Authored by Daisy Luther via The Organic Prepper,

“Millennials” have been the butt of a million jokes about incompetence. The generation born between 1981 and 1996 is considered entitled, ultra-liberal, and naive about how life works. But maybe they’ve gotten a bad rap because what no one ever points out is that maybe the issue isn’t with these young people but with how they were raised. I know that my own millennial daughter is competent, frugal, and independent.
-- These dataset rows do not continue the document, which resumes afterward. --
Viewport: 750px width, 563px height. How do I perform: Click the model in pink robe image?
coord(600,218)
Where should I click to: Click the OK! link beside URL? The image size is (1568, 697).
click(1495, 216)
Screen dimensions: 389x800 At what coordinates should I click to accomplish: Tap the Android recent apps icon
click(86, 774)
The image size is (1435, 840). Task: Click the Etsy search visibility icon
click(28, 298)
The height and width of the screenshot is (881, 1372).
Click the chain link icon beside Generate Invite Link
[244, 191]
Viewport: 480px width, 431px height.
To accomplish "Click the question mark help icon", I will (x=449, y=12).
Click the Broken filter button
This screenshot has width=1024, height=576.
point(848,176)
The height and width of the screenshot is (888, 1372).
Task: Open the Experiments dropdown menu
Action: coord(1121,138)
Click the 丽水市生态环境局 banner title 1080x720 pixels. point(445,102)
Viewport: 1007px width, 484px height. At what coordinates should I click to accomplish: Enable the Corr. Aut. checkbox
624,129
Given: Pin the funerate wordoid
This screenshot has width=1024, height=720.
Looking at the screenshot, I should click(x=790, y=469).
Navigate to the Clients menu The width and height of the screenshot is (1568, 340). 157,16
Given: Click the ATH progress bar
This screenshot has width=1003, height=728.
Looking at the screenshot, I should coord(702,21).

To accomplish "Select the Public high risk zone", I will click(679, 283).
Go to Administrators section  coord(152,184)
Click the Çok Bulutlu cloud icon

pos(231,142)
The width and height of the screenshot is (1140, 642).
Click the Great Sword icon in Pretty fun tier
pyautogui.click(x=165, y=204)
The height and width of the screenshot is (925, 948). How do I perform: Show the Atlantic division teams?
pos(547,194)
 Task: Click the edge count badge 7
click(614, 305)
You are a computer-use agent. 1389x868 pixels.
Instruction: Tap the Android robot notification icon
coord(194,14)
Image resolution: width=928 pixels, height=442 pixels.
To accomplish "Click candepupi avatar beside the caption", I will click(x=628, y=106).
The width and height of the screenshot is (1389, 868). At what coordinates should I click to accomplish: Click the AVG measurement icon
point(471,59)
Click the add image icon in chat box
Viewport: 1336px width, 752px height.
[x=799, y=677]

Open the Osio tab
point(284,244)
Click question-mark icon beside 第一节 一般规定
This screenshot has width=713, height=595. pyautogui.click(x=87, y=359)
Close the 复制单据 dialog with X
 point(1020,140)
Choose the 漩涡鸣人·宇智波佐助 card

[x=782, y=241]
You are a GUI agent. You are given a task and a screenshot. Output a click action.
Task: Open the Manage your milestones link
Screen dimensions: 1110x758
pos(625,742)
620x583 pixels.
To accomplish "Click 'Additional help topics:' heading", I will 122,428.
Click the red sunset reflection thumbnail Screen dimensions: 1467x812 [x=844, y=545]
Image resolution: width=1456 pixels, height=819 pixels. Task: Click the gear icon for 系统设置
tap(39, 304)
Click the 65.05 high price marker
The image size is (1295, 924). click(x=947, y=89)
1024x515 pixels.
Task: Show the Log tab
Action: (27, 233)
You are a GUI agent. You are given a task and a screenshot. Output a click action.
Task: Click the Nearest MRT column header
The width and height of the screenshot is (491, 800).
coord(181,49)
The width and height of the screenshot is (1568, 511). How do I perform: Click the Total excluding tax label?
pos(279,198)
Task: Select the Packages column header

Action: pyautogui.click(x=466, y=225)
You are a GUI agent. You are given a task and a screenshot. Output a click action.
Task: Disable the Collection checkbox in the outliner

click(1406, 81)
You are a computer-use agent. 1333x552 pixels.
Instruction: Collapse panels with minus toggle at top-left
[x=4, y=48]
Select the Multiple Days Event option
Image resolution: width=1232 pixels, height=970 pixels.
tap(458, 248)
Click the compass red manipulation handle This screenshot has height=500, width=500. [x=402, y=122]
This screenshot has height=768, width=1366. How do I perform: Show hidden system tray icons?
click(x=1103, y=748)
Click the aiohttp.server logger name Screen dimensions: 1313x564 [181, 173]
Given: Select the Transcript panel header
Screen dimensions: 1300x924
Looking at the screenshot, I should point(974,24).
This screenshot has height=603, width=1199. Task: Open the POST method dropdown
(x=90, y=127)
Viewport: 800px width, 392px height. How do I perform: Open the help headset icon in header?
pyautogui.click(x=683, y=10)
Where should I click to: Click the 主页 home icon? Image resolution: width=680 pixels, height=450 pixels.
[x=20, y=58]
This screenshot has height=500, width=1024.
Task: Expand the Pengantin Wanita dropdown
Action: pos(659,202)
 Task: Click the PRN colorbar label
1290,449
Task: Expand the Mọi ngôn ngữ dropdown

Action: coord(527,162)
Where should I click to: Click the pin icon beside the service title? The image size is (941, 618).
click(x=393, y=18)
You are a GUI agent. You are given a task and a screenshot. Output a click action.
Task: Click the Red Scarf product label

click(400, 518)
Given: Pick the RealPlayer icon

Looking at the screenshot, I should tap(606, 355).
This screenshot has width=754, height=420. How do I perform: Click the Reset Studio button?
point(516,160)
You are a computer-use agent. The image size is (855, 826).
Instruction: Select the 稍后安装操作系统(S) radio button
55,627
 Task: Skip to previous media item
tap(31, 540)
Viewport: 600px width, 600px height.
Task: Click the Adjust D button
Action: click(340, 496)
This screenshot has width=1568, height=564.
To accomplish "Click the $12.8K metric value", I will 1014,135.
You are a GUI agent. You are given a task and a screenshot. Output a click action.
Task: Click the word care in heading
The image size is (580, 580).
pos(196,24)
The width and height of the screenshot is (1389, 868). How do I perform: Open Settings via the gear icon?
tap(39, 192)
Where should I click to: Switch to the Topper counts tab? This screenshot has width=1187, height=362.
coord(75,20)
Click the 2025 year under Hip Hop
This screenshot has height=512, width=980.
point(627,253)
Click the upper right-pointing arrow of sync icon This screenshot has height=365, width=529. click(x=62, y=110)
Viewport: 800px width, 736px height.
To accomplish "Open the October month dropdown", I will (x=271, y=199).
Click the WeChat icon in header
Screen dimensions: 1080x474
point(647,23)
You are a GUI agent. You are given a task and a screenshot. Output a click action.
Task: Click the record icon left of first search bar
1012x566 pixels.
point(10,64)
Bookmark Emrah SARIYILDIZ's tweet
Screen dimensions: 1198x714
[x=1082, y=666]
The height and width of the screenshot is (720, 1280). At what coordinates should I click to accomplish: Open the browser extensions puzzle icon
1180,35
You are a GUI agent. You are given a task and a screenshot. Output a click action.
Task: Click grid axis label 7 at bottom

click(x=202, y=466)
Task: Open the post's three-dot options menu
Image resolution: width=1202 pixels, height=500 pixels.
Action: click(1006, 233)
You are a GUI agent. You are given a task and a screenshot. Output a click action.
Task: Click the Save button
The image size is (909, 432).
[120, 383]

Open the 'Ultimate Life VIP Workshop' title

As a parent, the most important job I will ever hold is “mom” to my two daughters. And if I’m not teaching them the important life lessons they need to survive and thrive in this crazy world, I’m not doing a very good job at all. Of course, once they get out there, there are a million variables, but how they deal with those variables has a lot to do with whether they were raised to think independently or raised to wait for rescue.

While I raised girls, I think it’s essential that we teach our kids skills outside the typical gender roles. Boys need to know how to cook. Girls need to know how to fix things. Maybe it won’t be their lot in life to do things outside their traditional roles, but take it from someone who never planned to become a single mom, things don’t always go the way you expect.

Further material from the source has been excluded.